The elusive new species was only discovered in China last year.
First Described in 1981, the genus Biswamoyopterus is regarded as the most mysterious and rarest among all flying squirrels.
It comprises two large species endemic to southern Asia: the Namdapha flying squirrel, found in (India) and the Laotian giant flying squirrel, found in Laos. Each is only known from a single specimen discovered in 1981 and 2013, respectively.
But last year a specimen identifiable as Biswamoyopterus was unexpectedly found in the collections of the Kunming Institute of Zoology (KIZ) in China by in-house expert Dr Quan Li.
It had been collected from Mount Gaoligong in Yunnan Province, south west China.
Initially, it was considered to belong to the “missing” Namdapha flying squirrel: a species considered as ‘critically endangered’ due to hunting and habitat loss.

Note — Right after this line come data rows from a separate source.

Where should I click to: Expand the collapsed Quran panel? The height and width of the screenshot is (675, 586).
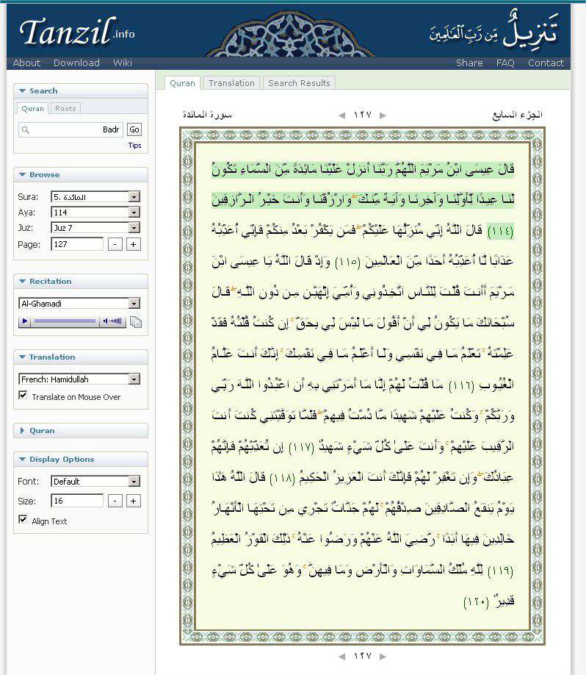point(42,431)

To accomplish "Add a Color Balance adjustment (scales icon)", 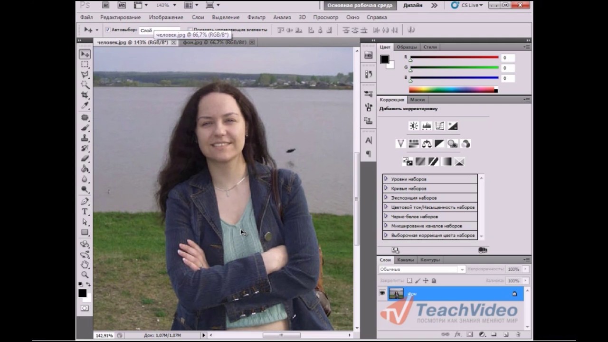I will coord(427,143).
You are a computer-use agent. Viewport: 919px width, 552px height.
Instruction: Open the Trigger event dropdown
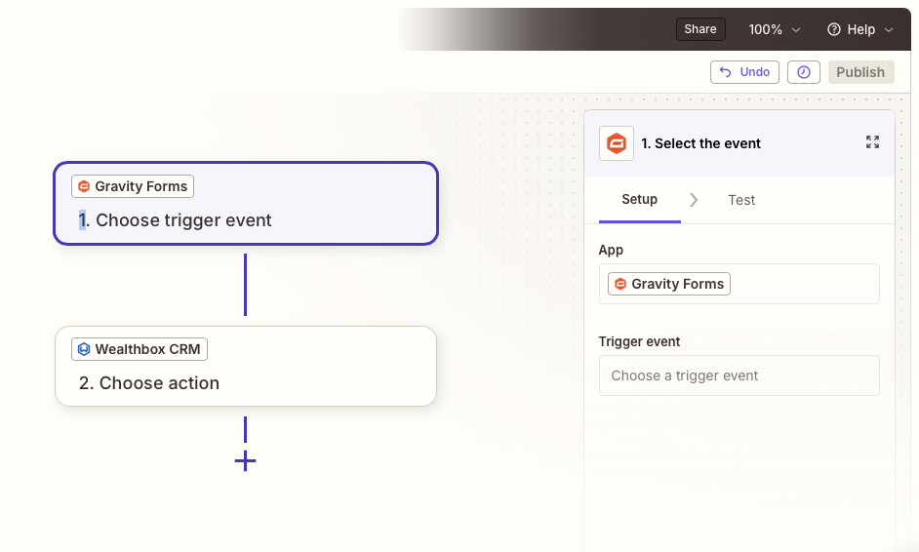(739, 375)
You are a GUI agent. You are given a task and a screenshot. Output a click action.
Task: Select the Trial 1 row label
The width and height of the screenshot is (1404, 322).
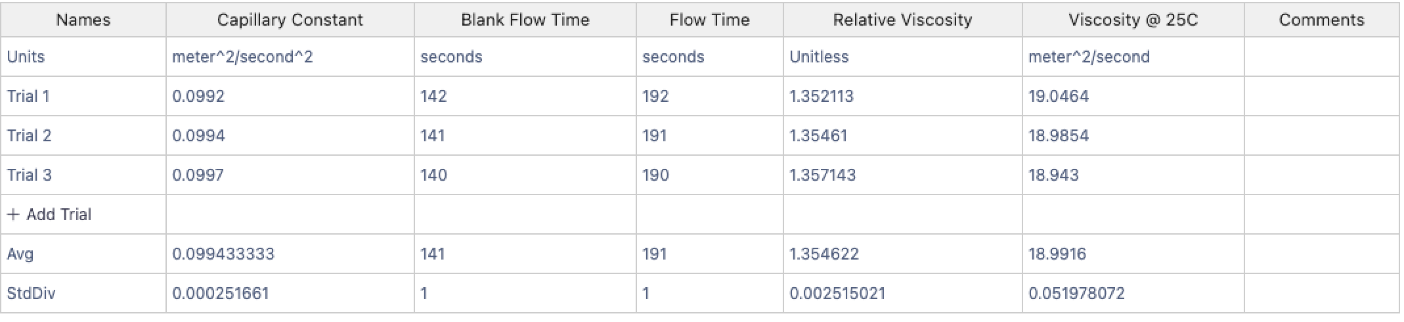click(x=28, y=96)
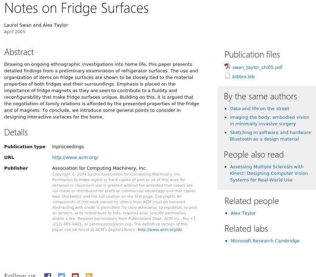
Task: Click the abstract paragraph text
Action: click(102, 90)
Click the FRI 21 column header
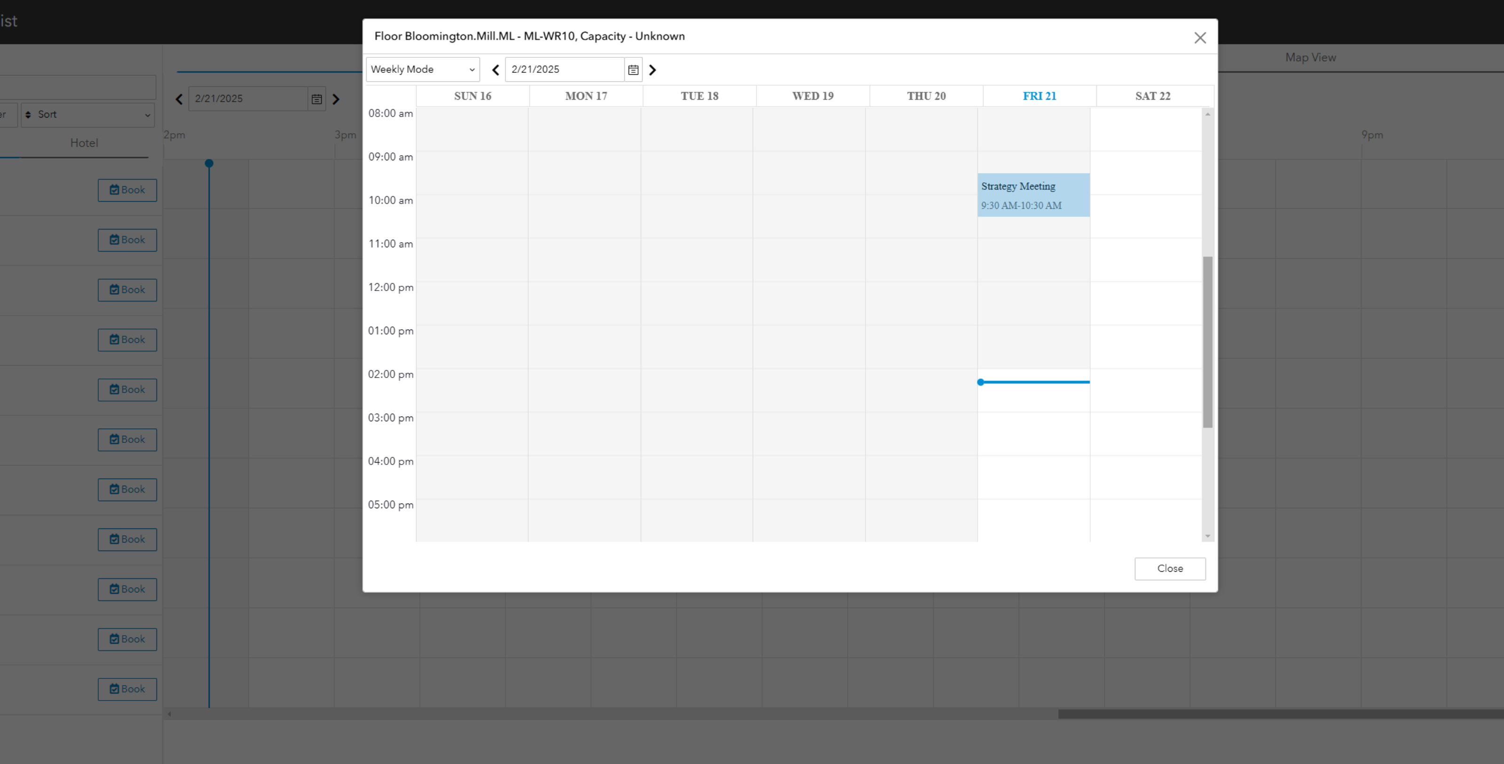 (x=1039, y=96)
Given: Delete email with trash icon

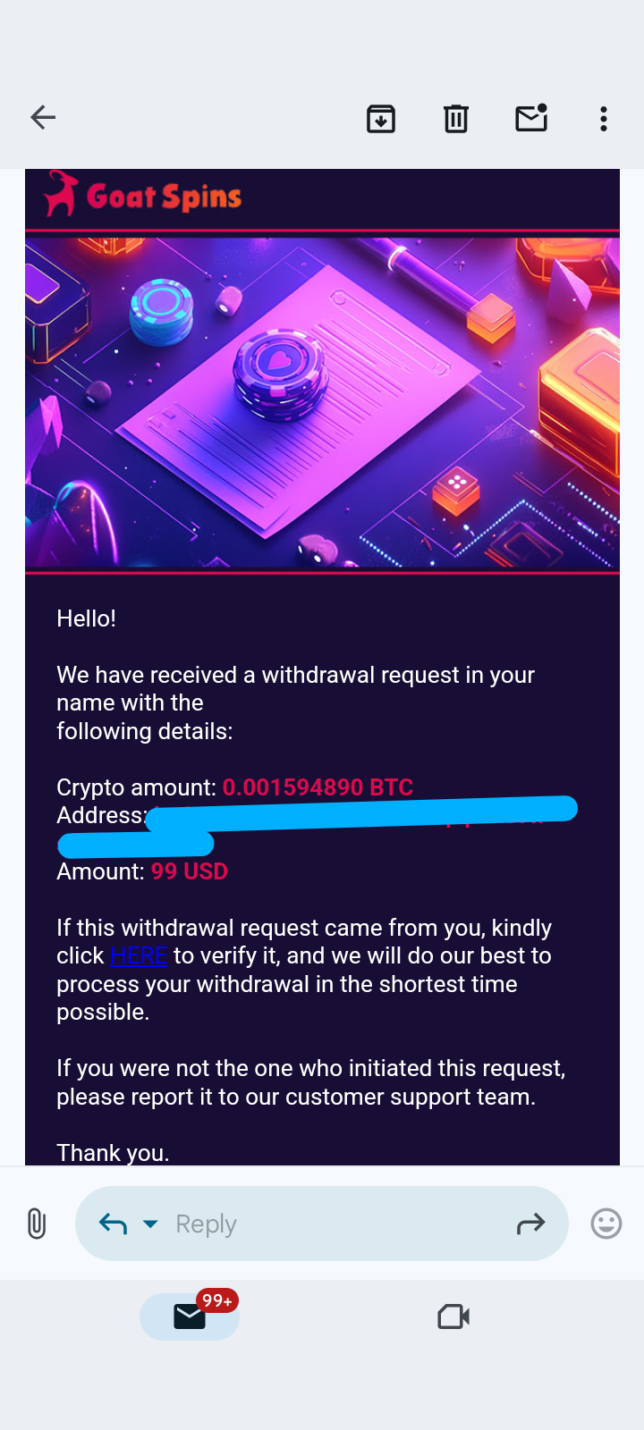Looking at the screenshot, I should point(456,118).
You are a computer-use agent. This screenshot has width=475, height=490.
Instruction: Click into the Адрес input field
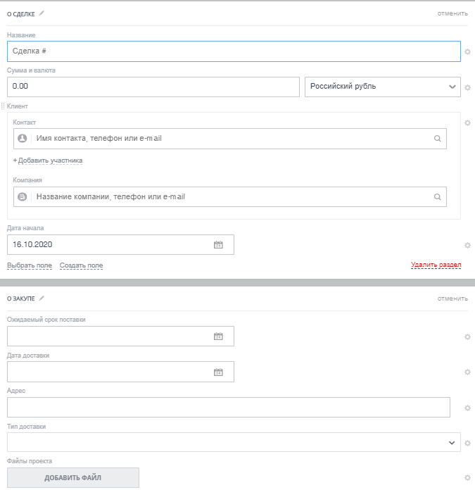(228, 408)
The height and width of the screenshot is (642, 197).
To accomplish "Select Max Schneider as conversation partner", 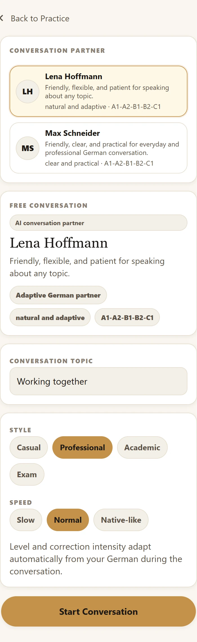I will point(99,148).
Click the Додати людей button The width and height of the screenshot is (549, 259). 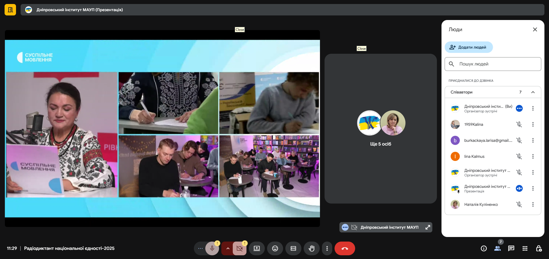pyautogui.click(x=468, y=47)
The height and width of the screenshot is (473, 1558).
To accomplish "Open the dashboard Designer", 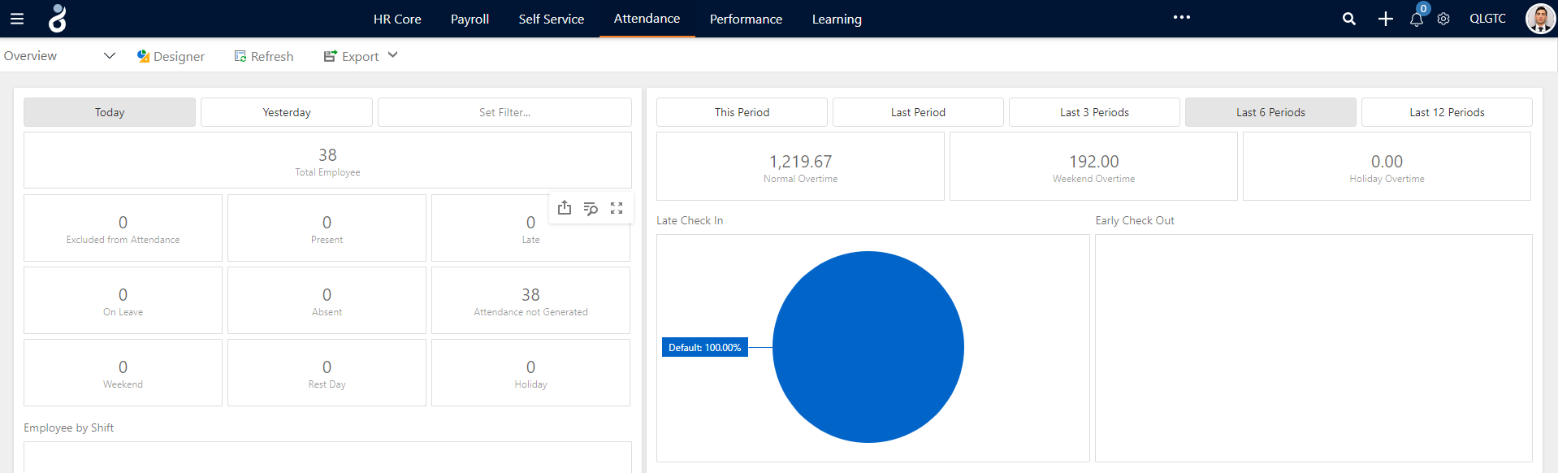I will pyautogui.click(x=171, y=56).
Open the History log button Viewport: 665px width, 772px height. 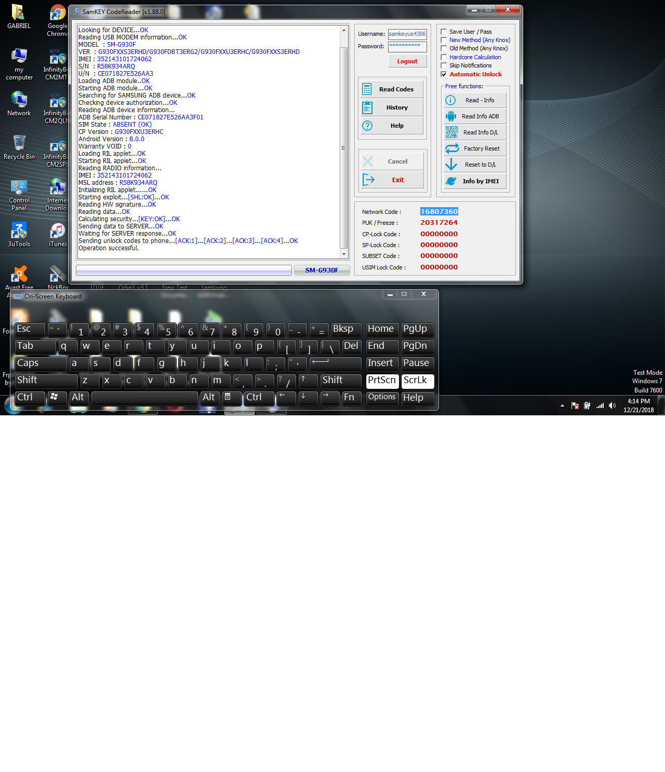pos(392,107)
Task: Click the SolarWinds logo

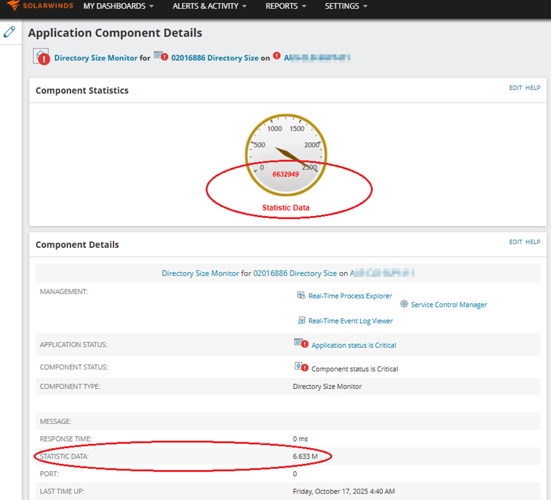Action: pyautogui.click(x=40, y=5)
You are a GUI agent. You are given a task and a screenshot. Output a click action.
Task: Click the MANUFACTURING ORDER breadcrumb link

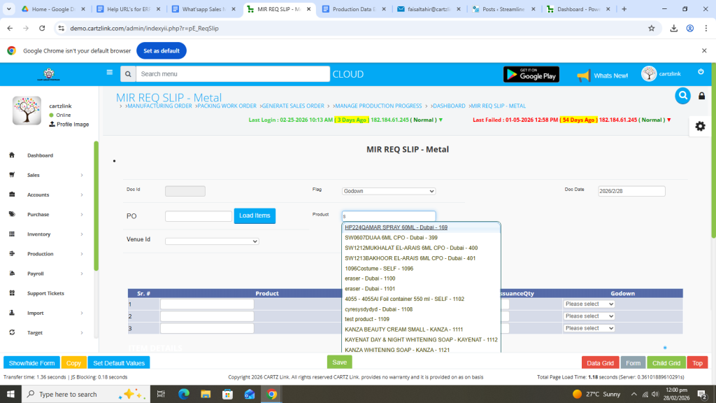click(159, 106)
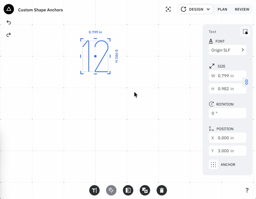Switch to the Plan tab
Screen dimensions: 256x199
(x=222, y=9)
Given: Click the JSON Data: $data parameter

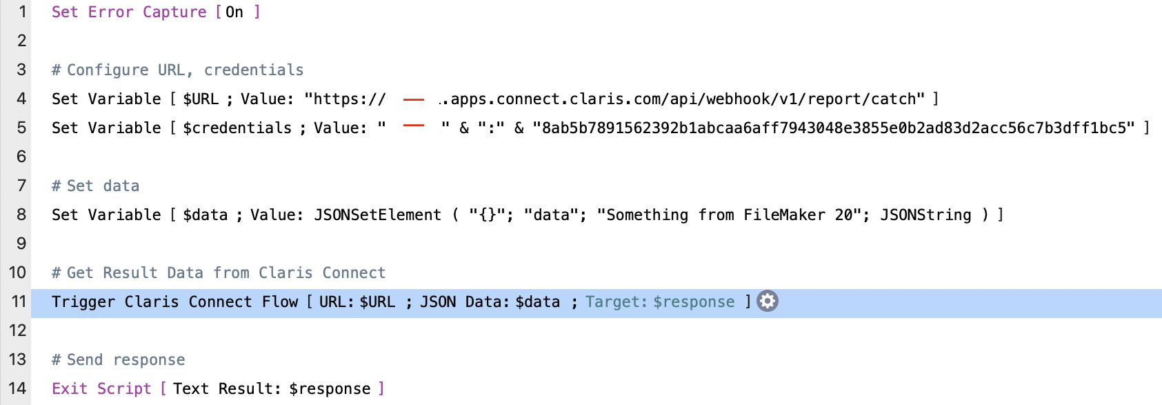Looking at the screenshot, I should [490, 302].
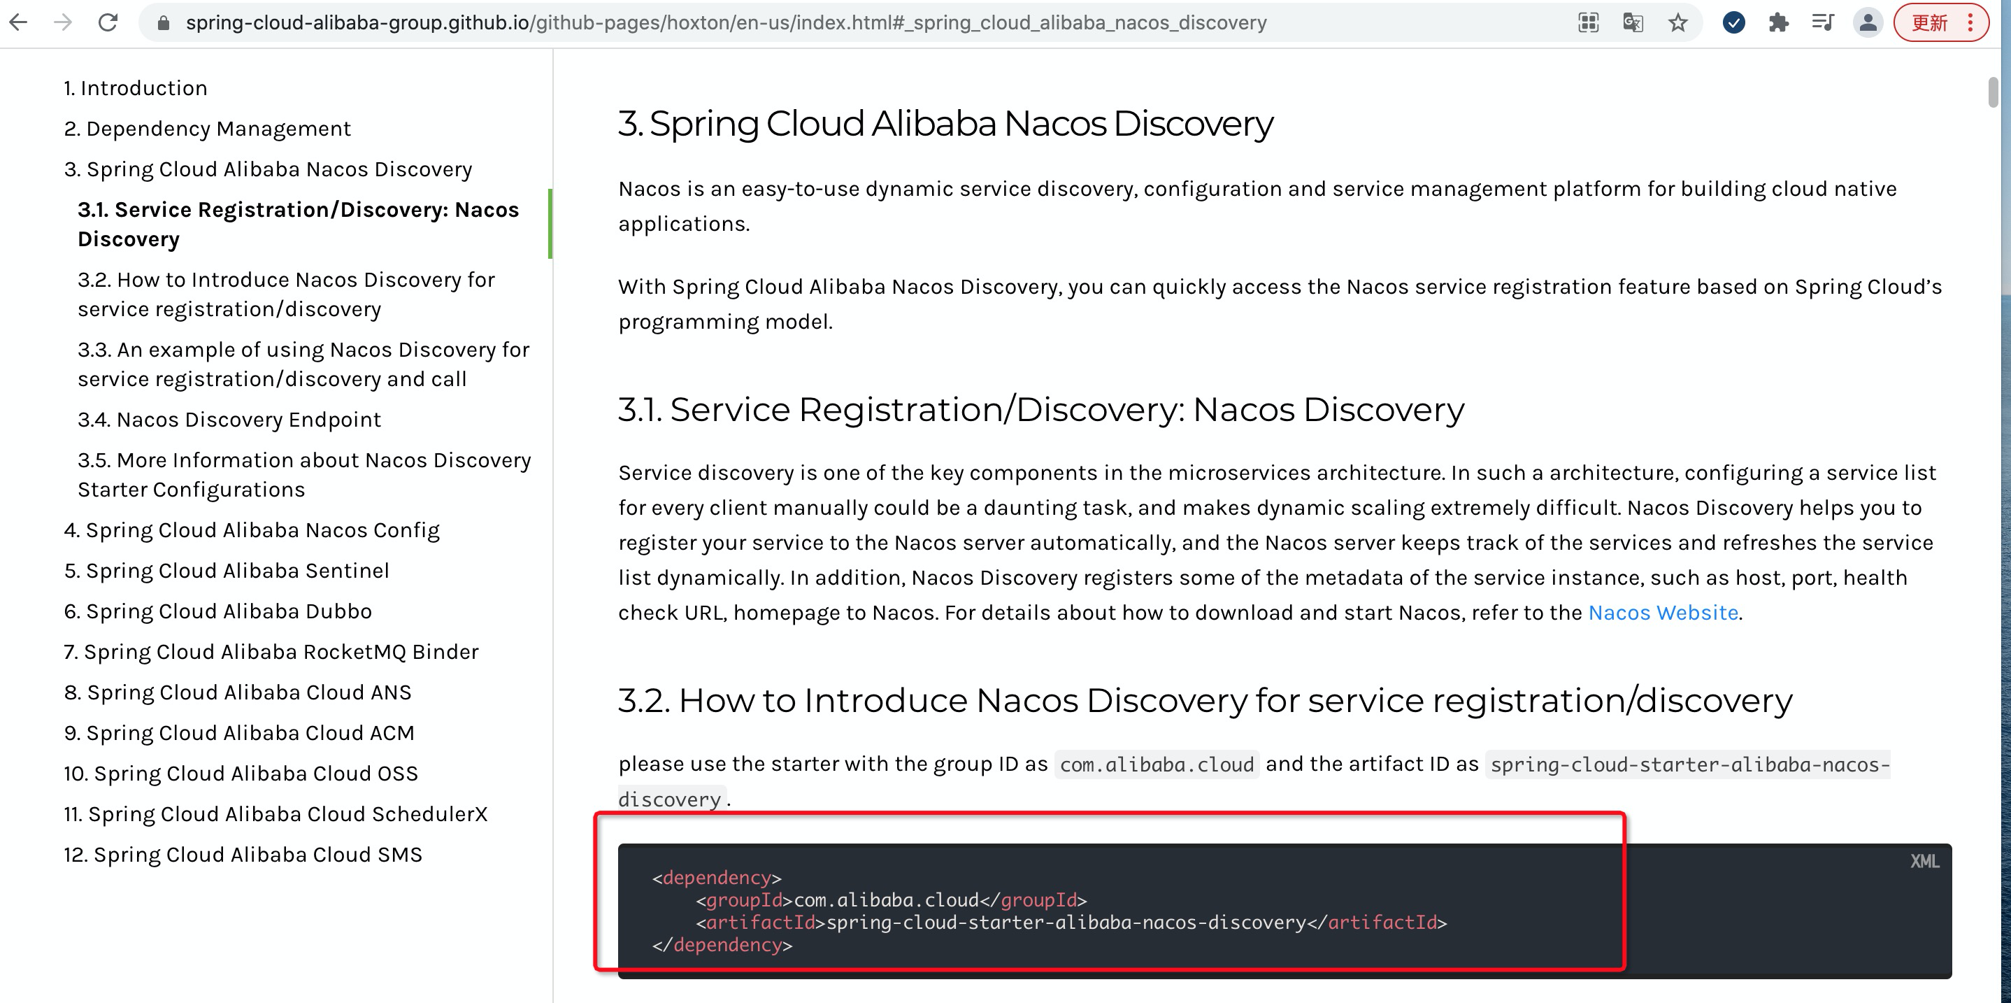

The latter had not ever been recorded since its original description in 1981 and was already listed as one of the top 25 “most wanted” species in the world by the Global Wildlife Conservation.
But a closer look at the specimen from KIZ made it clear that the squirrel exhibited a colouration, as well as skull and teeth anatomy, distinct from any of the previously known species in the genus.
Subsequently, Dr Li and colleagues from China and Australia conducted a new field survey when they successfully obtained another specimen and, additionally, recorded observations of two other flying squirrels.
As a result, they included a third member to the enigmatic genus: Biswamoyopterus gaoligongensis, also referred to as the Mount Gaoligong flying squirrel.
Dr Li said: “The morphological features of B. gaoligongensis are closer to the critically endangered and missing Namdapha flying squirrel, but is still readily identifiable as a distinct species.
“The new species was discovered in the ‘blank area’ spanning 1,250 kilometres between the isolated habitats of the two known species, which suggests that the genus is much more widespread than previously thought.
“There is still hope for new Biswamoyopterus populations to be discovered in between or right next to the already known localities.”
He said the newly described species inhabits low-altitude forests near human settlements.
Study lead author Dr Li said that makes them “vulnerable” to anthropogenic threats, such as agricultural reclamation and poaching.
He added: “Therefore, there is an urgent need to study the ecology, distribution, and conservation status of this rare and very beautiful genus.”
The findings were published in the journal ZooKeys.